Alcuni giorni fa in un quotidiano di larga diffusione è apparsa l’intervista ad un porporato sul prossimo anno giubilare incentrato sulla misericordia. Si faceva notare dal porporato che da sempre nella Chiesa si è parlato di misericordia. Osservazione vera se pur modesta e, tuttavia, con una sua preziosità. Senza volerlo ha fatto comprendere la differenza tra la misericordia come tema di cui parlare e misericordia come forza creativa di rapporti nuovi. Grande differenza.
In passato si è parlato certo di misericordia, ma spesso in un contesto di scarsa comprensione per i dolori e le sofferenze degli altri. Si parlava di misericordia ma si emarginava, con una certa durezza, chi non condivideva le posizioni della autorità. Tanto per fare qualche nome recente: Mazzolari, Milani, Turoldo.

Si parlava di misericordia ma senza rendersi nemmeno conto della sofferenza presente nell’ abbandono del sacerdozio da parte di oltre sessanta mila sacerdoti. Si fosse trattato di qualche caso sporadico si poteva riferire l’abbandono alla responsabilità individuale.Ma se questi diventano mille o diecimila o cinquantamila, forse, qualche problemino, oltre la responsabilità individuale andava intravisto. O no? Si parlava di misericordia ma senza neppure lontanamente riflettere sul mare di sofferenze e disagi presenti in tanti fallimenti della esperienza matrimoniale.

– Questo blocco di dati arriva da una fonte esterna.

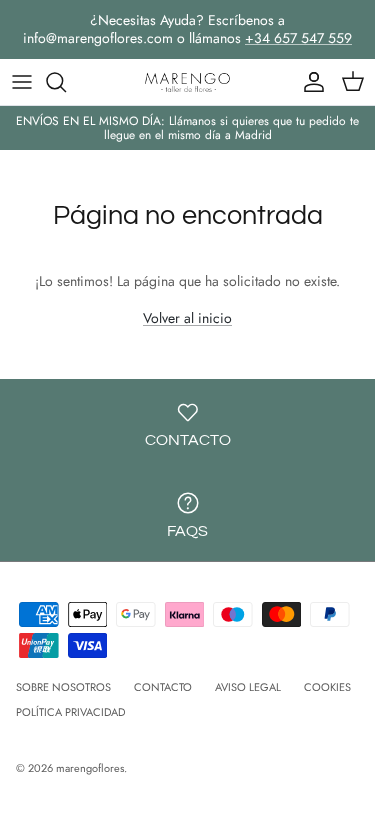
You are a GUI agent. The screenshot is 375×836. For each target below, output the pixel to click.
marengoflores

Ma quale idea di Dio della misericordia abbiamo dato? Si parlava di misericordia ma spesso non ci siamo resi conto della fatica di vivere provata da tanti poveri, sia poveri di risorse economiche che di spiritualità e cultura religiosa. Gli esempi anche a questo riguardo potrebbero continuare.
A questo punto del discorso nessuno pensi che il riferimento alla misericordia favorisca un certo lassismo o una incontrollata libertà. Una specie di “liberi tutti!. No , niente di tutto ciò. La misericordia si coniuga magnificamente con l’invito alla santità.
Una santità ricca di gioia, finalmente, e libera dai molti orpelli dell’inutile ecclesiastichese.